• _SUPPLIED INFORMATION_
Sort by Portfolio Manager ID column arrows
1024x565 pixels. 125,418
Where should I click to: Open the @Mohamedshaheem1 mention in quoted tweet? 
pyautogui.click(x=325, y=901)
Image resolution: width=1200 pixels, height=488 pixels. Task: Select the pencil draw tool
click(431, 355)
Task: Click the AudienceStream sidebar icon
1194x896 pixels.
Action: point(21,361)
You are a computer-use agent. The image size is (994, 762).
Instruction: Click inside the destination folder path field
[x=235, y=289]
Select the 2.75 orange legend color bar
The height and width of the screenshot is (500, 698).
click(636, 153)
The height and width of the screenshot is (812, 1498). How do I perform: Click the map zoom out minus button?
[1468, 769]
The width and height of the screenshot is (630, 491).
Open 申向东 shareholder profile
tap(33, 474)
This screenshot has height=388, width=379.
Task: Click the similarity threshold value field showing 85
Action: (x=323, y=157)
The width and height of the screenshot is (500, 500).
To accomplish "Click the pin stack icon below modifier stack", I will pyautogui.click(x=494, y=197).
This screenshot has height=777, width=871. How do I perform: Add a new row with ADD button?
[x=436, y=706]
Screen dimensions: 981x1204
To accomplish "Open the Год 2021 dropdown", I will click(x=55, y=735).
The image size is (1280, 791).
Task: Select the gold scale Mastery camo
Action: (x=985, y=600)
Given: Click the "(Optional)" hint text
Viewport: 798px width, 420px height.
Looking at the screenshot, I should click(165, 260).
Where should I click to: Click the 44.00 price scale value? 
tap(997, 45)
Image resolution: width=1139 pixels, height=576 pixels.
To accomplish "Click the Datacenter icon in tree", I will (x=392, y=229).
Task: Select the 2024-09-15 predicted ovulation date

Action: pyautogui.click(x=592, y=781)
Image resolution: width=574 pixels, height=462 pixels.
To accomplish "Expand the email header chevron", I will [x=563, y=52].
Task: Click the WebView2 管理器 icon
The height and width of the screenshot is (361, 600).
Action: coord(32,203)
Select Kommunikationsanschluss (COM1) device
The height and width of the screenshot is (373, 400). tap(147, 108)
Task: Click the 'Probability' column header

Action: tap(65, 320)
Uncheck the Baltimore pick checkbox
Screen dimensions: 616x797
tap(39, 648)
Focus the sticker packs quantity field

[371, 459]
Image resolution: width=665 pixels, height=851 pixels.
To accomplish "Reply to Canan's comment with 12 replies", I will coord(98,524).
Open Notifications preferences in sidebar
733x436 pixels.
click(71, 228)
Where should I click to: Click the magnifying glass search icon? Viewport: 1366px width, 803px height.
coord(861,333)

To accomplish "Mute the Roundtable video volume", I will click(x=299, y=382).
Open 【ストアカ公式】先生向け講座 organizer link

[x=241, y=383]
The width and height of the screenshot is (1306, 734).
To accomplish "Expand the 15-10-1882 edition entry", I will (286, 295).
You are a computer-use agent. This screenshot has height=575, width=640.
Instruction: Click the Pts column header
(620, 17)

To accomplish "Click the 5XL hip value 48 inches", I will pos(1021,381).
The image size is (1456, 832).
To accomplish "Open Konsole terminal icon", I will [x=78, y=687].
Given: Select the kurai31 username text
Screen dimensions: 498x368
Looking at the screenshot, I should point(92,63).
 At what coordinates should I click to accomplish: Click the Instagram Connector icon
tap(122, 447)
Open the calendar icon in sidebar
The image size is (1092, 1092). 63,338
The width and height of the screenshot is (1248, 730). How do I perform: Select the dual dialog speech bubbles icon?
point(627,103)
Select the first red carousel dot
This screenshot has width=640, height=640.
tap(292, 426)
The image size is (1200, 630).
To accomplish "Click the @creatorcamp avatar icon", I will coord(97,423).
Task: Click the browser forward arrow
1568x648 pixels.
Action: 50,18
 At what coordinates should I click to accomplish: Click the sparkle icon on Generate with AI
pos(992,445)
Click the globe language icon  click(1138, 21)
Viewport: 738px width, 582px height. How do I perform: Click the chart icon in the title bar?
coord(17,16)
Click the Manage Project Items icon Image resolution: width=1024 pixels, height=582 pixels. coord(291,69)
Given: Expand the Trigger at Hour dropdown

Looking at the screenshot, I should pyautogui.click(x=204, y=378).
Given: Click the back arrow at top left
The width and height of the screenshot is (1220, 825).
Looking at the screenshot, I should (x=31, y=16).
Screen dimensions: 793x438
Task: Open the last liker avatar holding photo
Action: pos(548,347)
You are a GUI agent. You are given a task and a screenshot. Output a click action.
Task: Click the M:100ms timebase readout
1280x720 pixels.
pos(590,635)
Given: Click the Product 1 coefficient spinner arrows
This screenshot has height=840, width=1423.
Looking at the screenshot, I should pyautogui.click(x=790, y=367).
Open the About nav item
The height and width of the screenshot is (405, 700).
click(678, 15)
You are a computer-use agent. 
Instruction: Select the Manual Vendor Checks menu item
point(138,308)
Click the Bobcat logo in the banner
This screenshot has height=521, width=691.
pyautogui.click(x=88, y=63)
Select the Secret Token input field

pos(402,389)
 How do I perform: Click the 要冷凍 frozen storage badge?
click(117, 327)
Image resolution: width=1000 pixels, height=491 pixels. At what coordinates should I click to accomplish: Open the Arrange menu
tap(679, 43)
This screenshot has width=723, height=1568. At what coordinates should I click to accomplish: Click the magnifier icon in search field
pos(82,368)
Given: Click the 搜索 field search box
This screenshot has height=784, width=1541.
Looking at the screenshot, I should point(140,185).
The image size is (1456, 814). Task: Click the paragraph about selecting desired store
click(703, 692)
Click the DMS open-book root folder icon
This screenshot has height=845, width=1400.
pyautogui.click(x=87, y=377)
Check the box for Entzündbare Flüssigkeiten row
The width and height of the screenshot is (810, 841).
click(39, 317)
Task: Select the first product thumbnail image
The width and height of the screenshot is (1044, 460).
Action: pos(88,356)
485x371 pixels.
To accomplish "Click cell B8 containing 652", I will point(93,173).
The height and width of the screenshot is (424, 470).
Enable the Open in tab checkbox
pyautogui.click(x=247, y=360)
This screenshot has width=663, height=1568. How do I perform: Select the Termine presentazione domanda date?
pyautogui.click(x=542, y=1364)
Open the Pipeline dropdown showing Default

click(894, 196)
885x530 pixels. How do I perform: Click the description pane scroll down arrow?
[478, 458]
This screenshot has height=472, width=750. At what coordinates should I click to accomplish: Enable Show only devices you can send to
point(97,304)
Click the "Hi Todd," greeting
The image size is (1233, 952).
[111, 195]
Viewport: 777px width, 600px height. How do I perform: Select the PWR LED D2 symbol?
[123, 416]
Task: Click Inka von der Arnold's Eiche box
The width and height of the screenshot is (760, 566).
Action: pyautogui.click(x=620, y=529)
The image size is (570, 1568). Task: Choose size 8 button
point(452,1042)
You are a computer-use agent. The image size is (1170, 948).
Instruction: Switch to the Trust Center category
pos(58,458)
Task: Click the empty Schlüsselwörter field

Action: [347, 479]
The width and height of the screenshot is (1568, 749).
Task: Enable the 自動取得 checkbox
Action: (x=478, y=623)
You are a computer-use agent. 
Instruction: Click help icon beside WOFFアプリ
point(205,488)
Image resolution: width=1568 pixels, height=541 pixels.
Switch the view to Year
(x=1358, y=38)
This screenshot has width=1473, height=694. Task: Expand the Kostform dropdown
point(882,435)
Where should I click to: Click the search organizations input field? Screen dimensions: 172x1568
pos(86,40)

• _EXERCISE BRIEF_
Please make an exact copy of the lines above from the line with "Given: Expand the Trigger at Hour dropdown" through the line with "Given: Click the back arrow at top left", both ends included.

• _EXERCISE RESULT_
Given: Expand the Trigger at Hour dropdown

Looking at the screenshot, I should pyautogui.click(x=204, y=378).
Given: Click the back arrow at top left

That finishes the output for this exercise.